In Mindanao, some died as martyrs and heroes such as Ben Esparagosa, Joel Zaragosa, Alvin Luque, Leonido Nabong, Samuel Ampo, Lolong Cayanong, to name a few. Notable names from Luzon who died in Mindanao also include Edjop, Eman Lacaba, Magtanggol Roque, among others. Although some turned their backs on the challenges of serving the people for one reason or another, most of those from the older generation, together now with the recent breed of young revolutionaries from UP and other campuses nationwide, continue to uphold their commitment to serve the people.

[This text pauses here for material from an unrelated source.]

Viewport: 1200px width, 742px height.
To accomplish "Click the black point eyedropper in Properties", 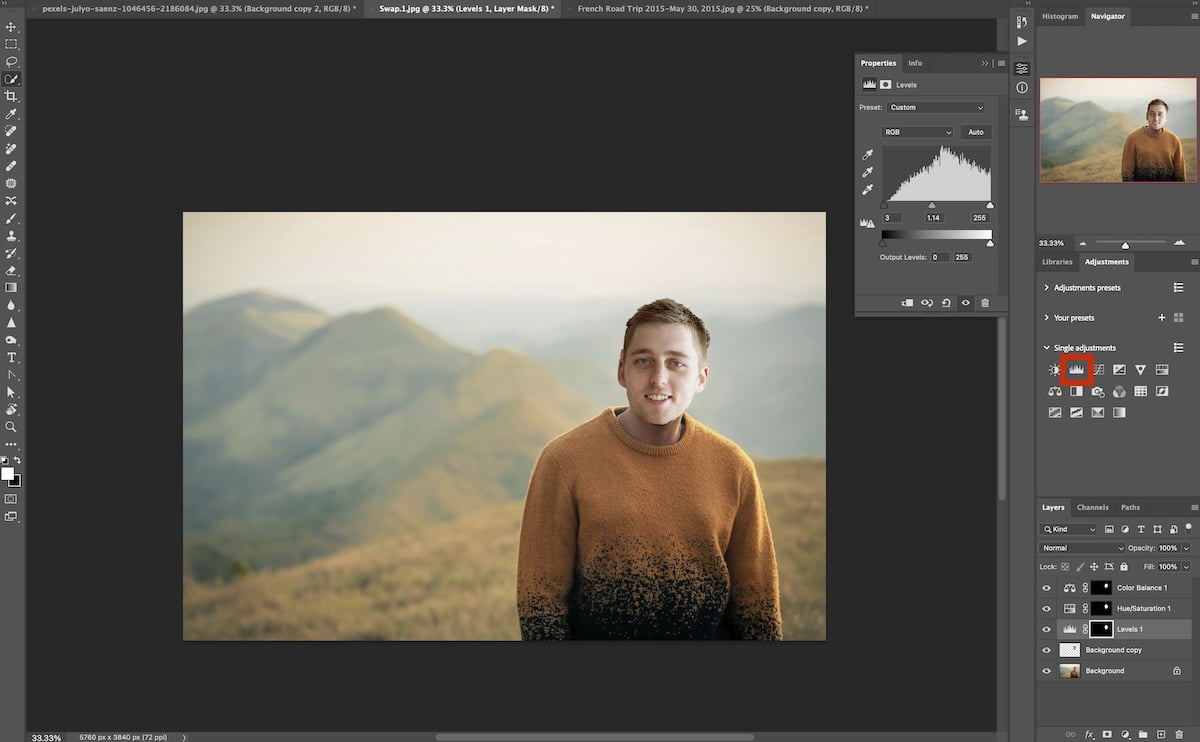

I remember how my loving father strongly suggested that I finish agricultural engineering in CMU thinking that this course would land me a job in USA and fulfill the “American dream” for his son. I thank him for sending me to CMU. I thank CMU and the FQS for totally changing my life – not to have become another colonial “American dreamer” but someone who is PROUDLY AND HAPPILY spending his prime and senior years in life NOT AS A TERRORIST, as Duterte, Lorenzana, Parlade and their paid hacks would like to portray, BUT SOMEONE TRULY SERVING THE PEOPLE.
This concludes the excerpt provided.